■ ARTICLE
☆ ☆ ☆ ☆ ☆ ☆ ☆

Climate change is impacting the health of communities and further exacerbating health inequities all over the world.
With expertise in geography and climate science, Michelle Ritchie, an assistant professor in the Institute for Disaster Management at UGA’s College of Public Health, explains below how climate change hurts our health and how we can take action.
How has climate change exacerbated health disparities in the U.S.?
Climate change is disrupting systems across the globe. These systems are not just climatic and ecological. They are economic and social systems like health care. As these systems are feeling the strain of warmer temperatures, more erratic weather patterns, eroding coastlines, and reduced access to arable land and safe drinking water, this exacerbates the health disparities that exist within health care systems, which disproportionately impact marginalized communities. We are beginning to see the evidence of a global climate apartheid. The people who are the cause of climate change, those who live in better resourced nations or communities, do not face the burdens of climate change in the same way as many indigenous, less resourced, and rural communities.
While it’s easy to focus on the adverse health outcomes related to disasters that are immediate and fast, like a hurricane, the slow disasters are what continue to build and strain the systems they impact as their effects accumulate. For example, heat waves are a growing concern for public health, and they are especially important for the health of Georgians. Students in my research lab are currently researching extreme heat mitigation strategies (Sloane Sengson) and how climate hazards are impacting rural Georgia communities (Max White).
How is climate change contributing to the frequency and severity of natural disasters?
The climate science behind this question is so dense, and the answers vary depending on what disaster we are looking at. Generally, the global climate system is undergoing changes due to human emissions of carbon, so with more heat there’s more accessible energy in the climate system to fuel more and stronger storms. For example, some of the dramatic swings in unseasonable weather that we’re seeing are due to warmer temperatures shifting the patterns of the planetary waves, known as Rossby waves, that help maintain our climate systems and keep weather patterns more-or-less stable and predictable. What we’re seeing is that climate change is exaggerating the troughs of these planetary waves, which allows heat to extend further North and polar vortexes to extend further South. We also need to remember that there are social causes for ‘natural disasters’.

☆ ☆ ☆ ☆ ☆ ☆ ☆

■ PARTS OF THE EXERCISE
- A) How would you render this sentence from the climate and health interview in Spanish: "Climate change is disrupting systems across the globe."
- B) Do these statements agree with the climate and health interview? For each, answer yes or no and quote the words that decide it. (i) Michelle Ritchie is an assistant professor in the Institute for Disaster Management. (ii) The people who cause climate change bear its burdens the same way rural communities do. (iii) Max White is researching extreme heat mitigation strategies.
- C) According to the climate and health interview, why does a warming climate system produce more and stronger storms?
The items that come next are separate material, unrelated to the interview.

A run of items

☆ ☆ ☆ ☆ ☆ ☆ ☆

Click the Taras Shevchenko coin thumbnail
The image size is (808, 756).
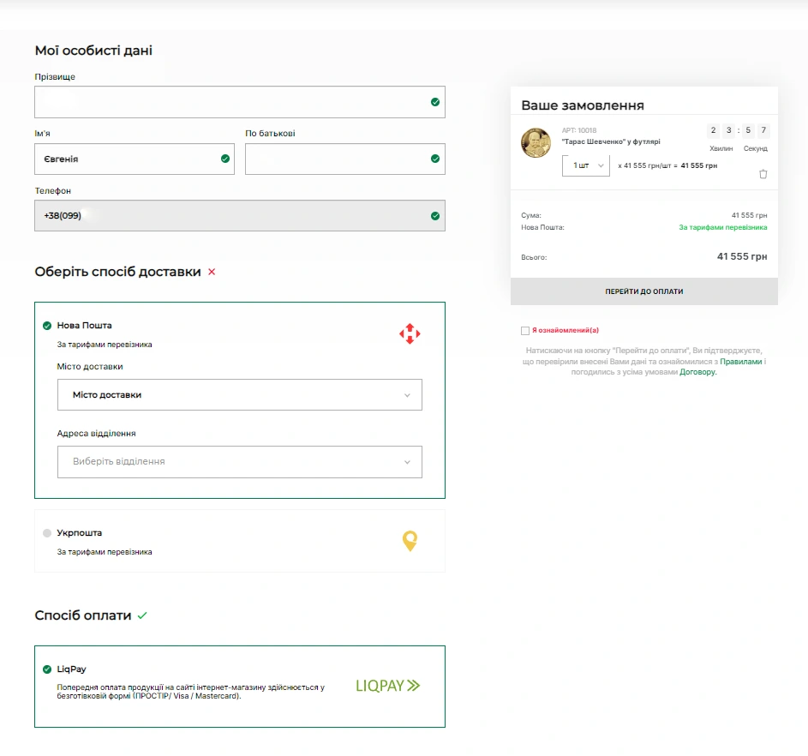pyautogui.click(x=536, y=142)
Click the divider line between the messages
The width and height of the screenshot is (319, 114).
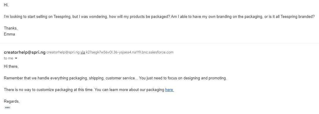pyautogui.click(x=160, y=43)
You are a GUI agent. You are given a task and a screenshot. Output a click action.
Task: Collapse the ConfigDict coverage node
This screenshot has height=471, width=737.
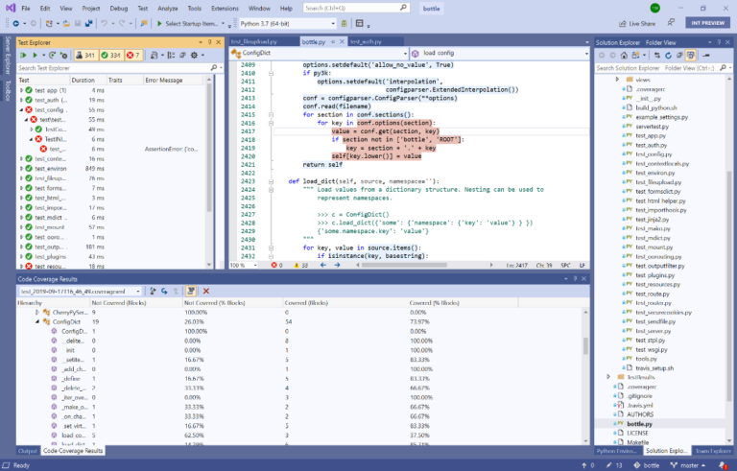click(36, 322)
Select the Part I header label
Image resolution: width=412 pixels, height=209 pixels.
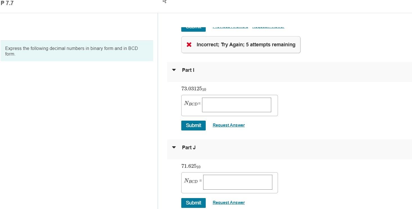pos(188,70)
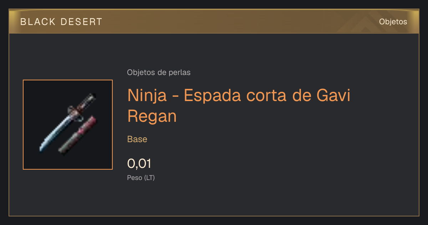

☆ ☆ ☆ ☆ ☆ ☆ ☆

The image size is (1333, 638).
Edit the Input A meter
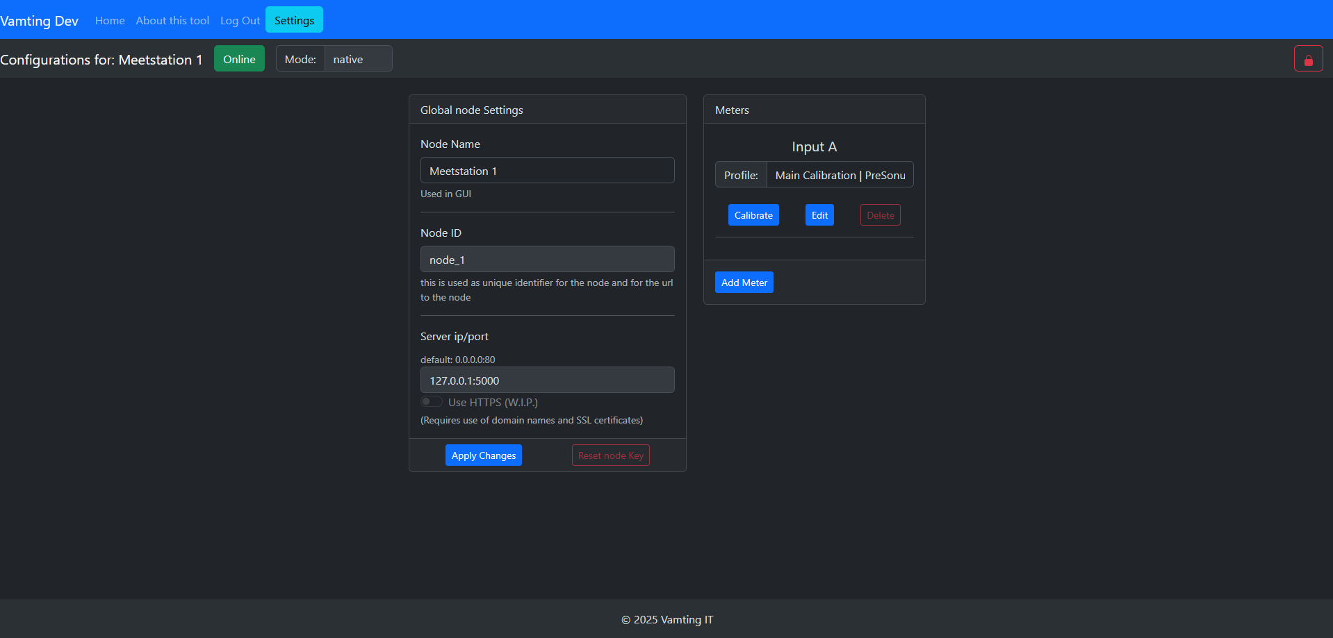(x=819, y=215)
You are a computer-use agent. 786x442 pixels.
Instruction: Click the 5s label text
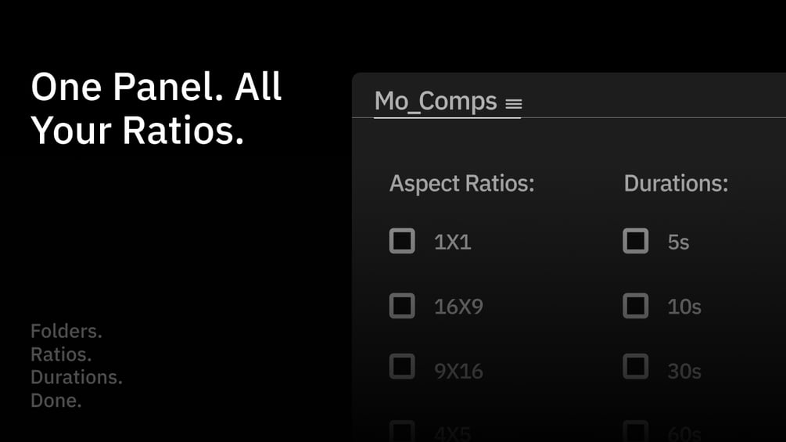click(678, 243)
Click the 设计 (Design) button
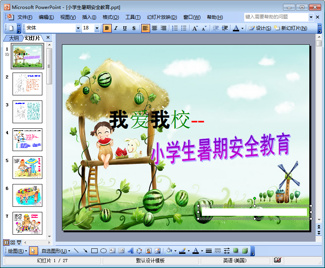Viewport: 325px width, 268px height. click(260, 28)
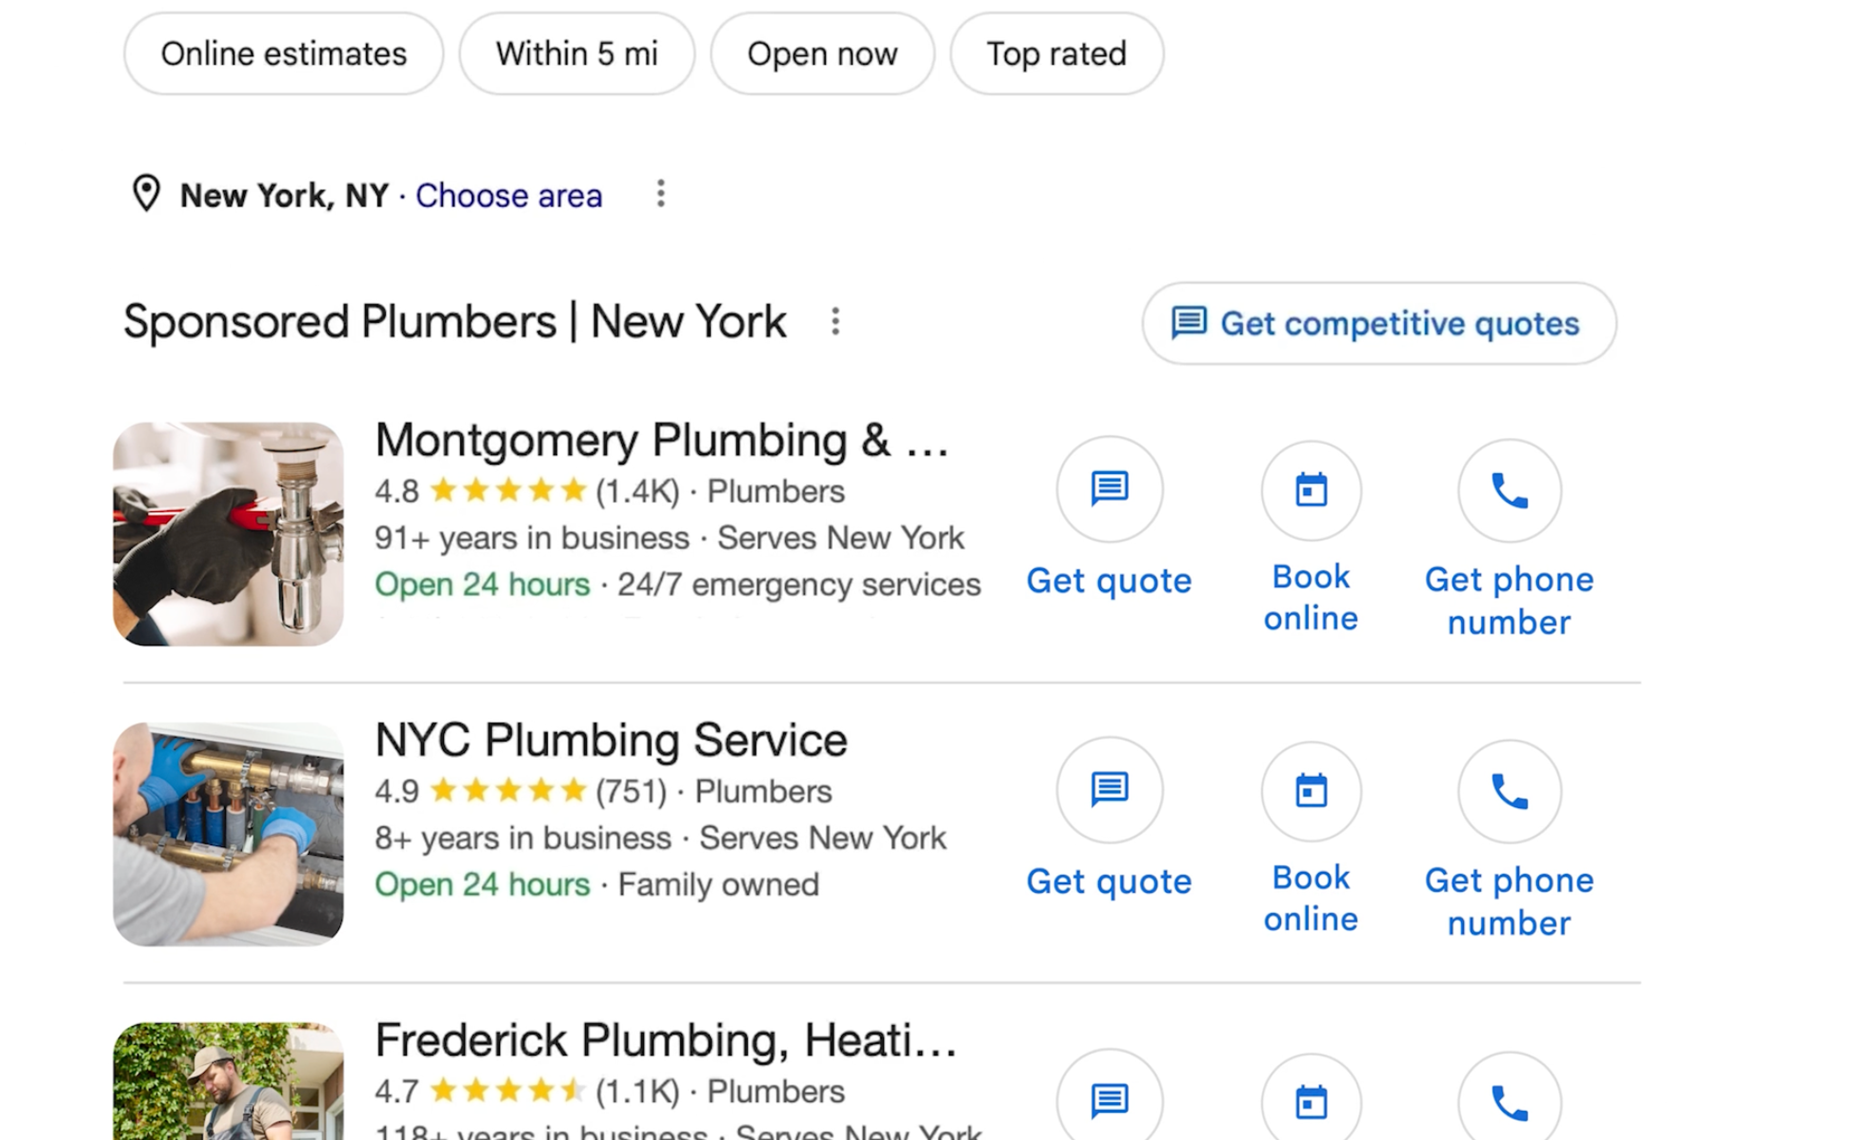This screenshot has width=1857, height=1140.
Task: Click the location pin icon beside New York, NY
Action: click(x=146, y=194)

☆ ☆ ☆ ☆ ☆ ☆ ☆

■ ANSWERS TO THE TASKS
- A) El cambio climático está alterando sistemas en todo el mundo.

- B)
(i) Yes: "an assistant professor in the Institute for Disaster Management at UGA’s College of Public Health"
(ii) No: "do not face the burdens of climate change in the same way as many indigenous, less resourced, and rural communities"
(iii) No: "how climate hazards are impacting rural Georgia communities (Max White)"

- C) Human carbon emissions are changing the global climate system. With more heat, more energy is available in the climate system to fuel more and stronger storms.